What this means for Anthony Walker, formerly a New York cop, now a Darien, CT, detective, is that he has a plethora of suspects. Just about everybody who has had any contact with Elizabeth has a reason to kill her. The first challenge is to identify the men she's written about, which turns out to be a fairly simple matter. But there are other potential suspects: the therapist who is leading the marriage therapy group for the husbands, their wives, the town's First Selectman, her surgeon husband.
It means the novel is a puzzle that Walker has to solve. Readers who enjoy solving (or at least following along as the detective solves) a complex mystery will have a lot of fun with The Blue Journal. Other readers may be put off by the shifts in point of view and by actions of characters who have clearly never read or watched a mystery.

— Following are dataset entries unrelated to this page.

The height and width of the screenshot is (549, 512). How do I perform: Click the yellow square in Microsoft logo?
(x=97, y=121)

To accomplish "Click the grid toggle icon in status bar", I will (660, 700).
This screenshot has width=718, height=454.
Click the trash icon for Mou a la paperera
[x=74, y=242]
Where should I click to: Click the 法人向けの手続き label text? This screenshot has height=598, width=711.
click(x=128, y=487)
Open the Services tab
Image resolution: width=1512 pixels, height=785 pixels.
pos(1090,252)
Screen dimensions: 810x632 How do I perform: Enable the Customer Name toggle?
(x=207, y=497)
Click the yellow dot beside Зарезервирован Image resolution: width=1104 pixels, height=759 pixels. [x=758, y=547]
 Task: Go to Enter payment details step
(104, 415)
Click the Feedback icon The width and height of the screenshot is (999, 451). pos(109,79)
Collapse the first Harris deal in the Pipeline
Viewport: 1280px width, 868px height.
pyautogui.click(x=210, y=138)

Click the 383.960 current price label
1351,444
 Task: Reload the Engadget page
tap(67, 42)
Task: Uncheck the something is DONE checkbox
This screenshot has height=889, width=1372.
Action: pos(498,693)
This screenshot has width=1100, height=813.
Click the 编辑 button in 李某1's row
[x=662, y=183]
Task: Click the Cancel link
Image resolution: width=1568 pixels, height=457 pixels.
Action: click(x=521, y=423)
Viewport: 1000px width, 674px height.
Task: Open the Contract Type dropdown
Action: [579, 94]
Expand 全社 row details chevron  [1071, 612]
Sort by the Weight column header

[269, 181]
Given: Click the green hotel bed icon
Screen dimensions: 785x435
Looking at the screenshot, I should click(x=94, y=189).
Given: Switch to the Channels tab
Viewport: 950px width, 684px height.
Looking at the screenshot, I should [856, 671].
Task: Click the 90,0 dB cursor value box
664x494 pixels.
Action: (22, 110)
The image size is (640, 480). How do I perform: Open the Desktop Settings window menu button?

For example: "[Randi, the therapist] wanted to tell Walker about the anonymous note, about the threatening phone call she had just received, about her fears concerning several of her patients and Elizabeth Knoebel. But not yet, she decided. Not yet." To Graham's credit, she (he?) does not do what inexperienced mystery writers do when a character withholds information from the detective; she doesn't kill Randi off before she can tell Walker what she knows.
This is also a book for readers who enjoy passages from Elizabeth's journal like: "Oddly, there are very few men I have ever known who have the same curiosity about the physiology of the vagina that they have for their own equipment. They tend to view a woman's pussy as a goal to be achieved rather than part of a process to be enjoyed . . . "
Reportedly Graham is working on another Anthony Walker novel and will, with The Blue Journal experience behind her, overcome the challenges of point of view, motivation, and character development that limit this first effort.